39 que parmi les non vapoteurs (8,4 %). L’initiation au tabac apparaît ainsi plus importante chez les vapoteurs que les non vapoteurs en population jeune.

Dans une revue de la littérature de Gautier et al. en 2016, l’e-cigarette était significativement associée chez les adolescents et les adultes jeunes à l’initiation ainsi qu’au maintien du tabagisme. La probabilité à un an d’initier une consommation de cigarette chez des jeunes adultes vapoteurs était 8,3 à 12,7 fois supérieure à celle des non vapoteurs. Chez les adolescents, le fait d’avoir vapoté augmentait de 75 % le risque à un an de fumer une cigarette traditionnelle (82).
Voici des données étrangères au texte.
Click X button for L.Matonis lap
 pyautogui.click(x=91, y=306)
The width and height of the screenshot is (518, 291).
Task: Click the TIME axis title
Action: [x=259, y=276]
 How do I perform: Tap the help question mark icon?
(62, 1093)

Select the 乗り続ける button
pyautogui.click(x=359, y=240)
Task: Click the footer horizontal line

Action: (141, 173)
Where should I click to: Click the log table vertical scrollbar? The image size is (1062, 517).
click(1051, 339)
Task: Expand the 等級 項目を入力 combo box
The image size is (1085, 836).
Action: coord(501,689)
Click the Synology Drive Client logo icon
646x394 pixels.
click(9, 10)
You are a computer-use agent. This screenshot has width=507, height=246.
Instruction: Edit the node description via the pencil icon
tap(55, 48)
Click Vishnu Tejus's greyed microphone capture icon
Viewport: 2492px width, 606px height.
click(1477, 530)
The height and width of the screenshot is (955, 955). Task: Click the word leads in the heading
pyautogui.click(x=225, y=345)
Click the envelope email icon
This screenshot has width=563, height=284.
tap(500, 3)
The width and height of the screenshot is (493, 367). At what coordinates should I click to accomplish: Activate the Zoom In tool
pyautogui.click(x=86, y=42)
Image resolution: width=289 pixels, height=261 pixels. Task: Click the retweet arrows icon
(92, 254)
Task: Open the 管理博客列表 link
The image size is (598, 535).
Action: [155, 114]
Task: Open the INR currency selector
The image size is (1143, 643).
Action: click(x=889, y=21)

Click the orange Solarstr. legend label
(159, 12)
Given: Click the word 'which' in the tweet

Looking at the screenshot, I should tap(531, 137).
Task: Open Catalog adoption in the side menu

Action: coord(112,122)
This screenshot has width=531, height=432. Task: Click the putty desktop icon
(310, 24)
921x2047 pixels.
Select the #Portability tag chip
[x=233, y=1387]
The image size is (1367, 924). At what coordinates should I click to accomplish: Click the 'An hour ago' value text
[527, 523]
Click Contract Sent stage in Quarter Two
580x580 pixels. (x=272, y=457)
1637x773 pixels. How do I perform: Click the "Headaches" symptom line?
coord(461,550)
Enfin, dans une enquête menée chez des adolescents américains et publiée en 2014, Dutra et Glantz retrouvaient que les e-cigarettes pouvaient contribuer à la dépendance nicotinique. Parmi les adolescents ayant déjà essayé de fumer, l’usage d’e-cigarette était associé avec l’entrée dans une consommation tabagique et avec des chances plus faibles d’arrêter le tabac (83).